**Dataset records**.

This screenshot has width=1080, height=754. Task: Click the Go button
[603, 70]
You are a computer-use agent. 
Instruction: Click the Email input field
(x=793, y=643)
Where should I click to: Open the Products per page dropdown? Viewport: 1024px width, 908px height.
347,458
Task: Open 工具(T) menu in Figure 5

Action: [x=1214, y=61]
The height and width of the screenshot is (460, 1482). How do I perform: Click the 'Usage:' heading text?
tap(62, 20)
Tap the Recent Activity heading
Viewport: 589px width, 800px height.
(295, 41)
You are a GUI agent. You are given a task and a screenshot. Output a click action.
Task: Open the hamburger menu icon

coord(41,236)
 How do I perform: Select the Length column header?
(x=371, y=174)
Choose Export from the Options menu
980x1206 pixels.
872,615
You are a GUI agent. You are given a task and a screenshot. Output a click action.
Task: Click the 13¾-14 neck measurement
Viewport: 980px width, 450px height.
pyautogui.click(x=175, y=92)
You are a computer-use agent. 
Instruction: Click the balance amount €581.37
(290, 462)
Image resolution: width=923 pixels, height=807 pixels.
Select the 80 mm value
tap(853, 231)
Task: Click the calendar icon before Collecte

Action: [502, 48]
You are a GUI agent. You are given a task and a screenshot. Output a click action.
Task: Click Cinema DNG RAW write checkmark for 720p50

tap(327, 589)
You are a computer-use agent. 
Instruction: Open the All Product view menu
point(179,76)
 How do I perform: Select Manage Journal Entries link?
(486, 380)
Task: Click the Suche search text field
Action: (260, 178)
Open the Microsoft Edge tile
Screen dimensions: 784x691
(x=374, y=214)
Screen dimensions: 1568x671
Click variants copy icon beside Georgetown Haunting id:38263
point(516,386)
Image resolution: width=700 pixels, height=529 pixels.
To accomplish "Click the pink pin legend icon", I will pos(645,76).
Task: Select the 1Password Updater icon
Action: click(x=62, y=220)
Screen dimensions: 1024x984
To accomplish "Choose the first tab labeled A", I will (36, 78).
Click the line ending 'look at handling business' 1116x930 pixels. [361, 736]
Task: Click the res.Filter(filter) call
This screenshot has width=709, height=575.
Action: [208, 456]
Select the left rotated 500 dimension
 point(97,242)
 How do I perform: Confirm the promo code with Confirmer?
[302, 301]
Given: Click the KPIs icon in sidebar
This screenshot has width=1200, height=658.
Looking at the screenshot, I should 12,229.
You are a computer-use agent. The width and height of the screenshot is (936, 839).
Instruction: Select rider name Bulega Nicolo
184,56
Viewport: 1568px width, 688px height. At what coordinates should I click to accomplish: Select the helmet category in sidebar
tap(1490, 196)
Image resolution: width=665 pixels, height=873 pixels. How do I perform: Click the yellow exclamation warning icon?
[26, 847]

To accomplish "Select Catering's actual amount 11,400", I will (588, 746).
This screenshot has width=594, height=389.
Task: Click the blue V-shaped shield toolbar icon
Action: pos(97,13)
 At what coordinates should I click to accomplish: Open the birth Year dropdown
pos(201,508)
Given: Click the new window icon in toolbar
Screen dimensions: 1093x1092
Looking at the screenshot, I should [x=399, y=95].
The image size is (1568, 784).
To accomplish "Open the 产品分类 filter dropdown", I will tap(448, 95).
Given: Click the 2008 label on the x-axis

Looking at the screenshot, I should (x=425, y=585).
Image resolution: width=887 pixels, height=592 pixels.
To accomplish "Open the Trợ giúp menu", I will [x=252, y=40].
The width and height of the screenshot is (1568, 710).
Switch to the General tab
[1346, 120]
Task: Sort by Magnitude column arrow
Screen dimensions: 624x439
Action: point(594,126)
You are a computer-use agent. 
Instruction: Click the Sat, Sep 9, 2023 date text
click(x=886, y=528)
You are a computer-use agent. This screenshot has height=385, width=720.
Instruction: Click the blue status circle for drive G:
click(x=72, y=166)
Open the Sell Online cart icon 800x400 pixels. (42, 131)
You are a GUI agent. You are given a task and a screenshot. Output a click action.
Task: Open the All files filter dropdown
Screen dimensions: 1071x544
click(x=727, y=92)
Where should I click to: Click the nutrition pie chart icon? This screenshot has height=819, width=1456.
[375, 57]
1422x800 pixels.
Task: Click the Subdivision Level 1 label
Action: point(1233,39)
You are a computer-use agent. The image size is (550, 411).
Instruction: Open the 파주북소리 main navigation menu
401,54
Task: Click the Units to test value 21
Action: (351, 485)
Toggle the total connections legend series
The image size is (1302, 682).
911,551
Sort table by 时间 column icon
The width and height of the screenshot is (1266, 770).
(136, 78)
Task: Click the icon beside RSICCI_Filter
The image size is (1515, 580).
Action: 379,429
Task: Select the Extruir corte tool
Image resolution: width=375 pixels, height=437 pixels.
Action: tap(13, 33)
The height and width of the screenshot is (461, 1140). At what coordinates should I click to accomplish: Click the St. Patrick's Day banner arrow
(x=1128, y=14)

**What you should do**.
Transcribe the records. Keep every word exactly as it stands.

**Problem solution**.
This screenshot has width=1080, height=754. Task: Click the Go button
[603, 70]
You are a computer-use agent. 
Instruction: Click the Email input field
(x=793, y=643)
Where should I click to: Open the Products per page dropdown? Viewport: 1024px width, 908px height.
347,458
Task: Open 工具(T) menu in Figure 5

Action: [x=1214, y=61]
The height and width of the screenshot is (460, 1482). How do I perform: Click the 'Usage:' heading text?
tap(62, 20)
Tap the Recent Activity heading
Viewport: 589px width, 800px height.
(295, 41)
You are a GUI agent. You are given a task and a screenshot. Output a click action.
Task: Open the hamburger menu icon

coord(41,236)
 How do I perform: Select the Length column header?
(x=371, y=174)
Choose Export from the Options menu
980x1206 pixels.
872,615
You are a GUI agent. You are given a task and a screenshot. Output a click action.
Task: Click the 13¾-14 neck measurement
Viewport: 980px width, 450px height.
pyautogui.click(x=175, y=92)
You are a computer-use agent. 
Instruction: Click the balance amount €581.37
(290, 462)
Image resolution: width=923 pixels, height=807 pixels.
Select the 80 mm value
tap(853, 231)
Task: Click the calendar icon before Collecte

Action: [502, 48]
You are a GUI agent. You are given a task and a screenshot. Output a click action.
Task: Click Cinema DNG RAW write checkmark for 720p50

tap(327, 589)
You are a computer-use agent. 
Instruction: Open the All Product view menu
point(179,76)
 How do I perform: Select Manage Journal Entries link?
(486, 380)
Task: Click the Suche search text field
Action: (260, 178)
Open the Microsoft Edge tile
Screen dimensions: 784x691
(x=374, y=214)
Screen dimensions: 1568x671
Click variants copy icon beside Georgetown Haunting id:38263
point(516,386)
Image resolution: width=700 pixels, height=529 pixels.
To accomplish "Click the pink pin legend icon", I will pos(645,76).
Task: Select the 1Password Updater icon
Action: click(x=62, y=220)
Screen dimensions: 1024x984
To accomplish "Choose the first tab labeled A", I will (36, 78).
Click the line ending 'look at handling business' 1116x930 pixels. [361, 736]
Task: Click the res.Filter(filter) call
This screenshot has width=709, height=575.
Action: [208, 456]
Select the left rotated 500 dimension
 point(97,242)
 How do I perform: Confirm the promo code with Confirmer?
[302, 301]
Given: Click the KPIs icon in sidebar
This screenshot has width=1200, height=658.
Looking at the screenshot, I should 12,229.
You are a computer-use agent. The width and height of the screenshot is (936, 839).
Instruction: Select rider name Bulega Nicolo
184,56
Viewport: 1568px width, 688px height. At what coordinates should I click to accomplish: Select the helmet category in sidebar
tap(1490, 196)
Image resolution: width=665 pixels, height=873 pixels. How do I perform: Click the yellow exclamation warning icon?
[26, 847]

To accomplish "Select Catering's actual amount 11,400", I will (588, 746).
This screenshot has width=594, height=389.
Task: Click the blue V-shaped shield toolbar icon
Action: pos(97,13)
 At what coordinates should I click to accomplish: Open the birth Year dropdown
pos(201,508)
Given: Click the new window icon in toolbar
Screen dimensions: 1093x1092
Looking at the screenshot, I should [x=399, y=95].
The image size is (1568, 784).
To accomplish "Open the 产品分类 filter dropdown", I will tap(448, 95).
Given: Click the 2008 label on the x-axis

Looking at the screenshot, I should (x=425, y=585).
Image resolution: width=887 pixels, height=592 pixels.
To accomplish "Open the Trợ giúp menu", I will [x=252, y=40].
The width and height of the screenshot is (1568, 710).
Switch to the General tab
[1346, 120]
Task: Sort by Magnitude column arrow
Screen dimensions: 624x439
Action: point(594,126)
You are a computer-use agent. 
Instruction: Click the Sat, Sep 9, 2023 date text
click(x=886, y=528)
You are a computer-use agent. This screenshot has height=385, width=720.
Instruction: Click the blue status circle for drive G:
click(x=72, y=166)
Open the Sell Online cart icon 800x400 pixels. (42, 131)
You are a GUI agent. You are given a task and a screenshot. Output a click action.
Task: Open the All files filter dropdown
Screen dimensions: 1071x544
click(x=727, y=92)
Where should I click to: Click the nutrition pie chart icon? This screenshot has height=819, width=1456.
[375, 57]
1422x800 pixels.
Task: Click the Subdivision Level 1 label
Action: point(1233,39)
You are a computer-use agent. The image size is (550, 411).
Instruction: Open the 파주북소리 main navigation menu
401,54
Task: Click the Units to test value 21
Action: (351, 485)
Toggle the total connections legend series
The image size is (1302, 682).
911,551
Sort table by 时间 column icon
The width and height of the screenshot is (1266, 770).
(136, 78)
Task: Click the icon beside RSICCI_Filter
The image size is (1515, 580).
Action: 379,429
Task: Select the Extruir corte tool
Image resolution: width=375 pixels, height=437 pixels.
Action: tap(13, 33)
The height and width of the screenshot is (461, 1140). At what coordinates should I click to accomplish: Click the St. Patrick's Day banner arrow
(x=1128, y=14)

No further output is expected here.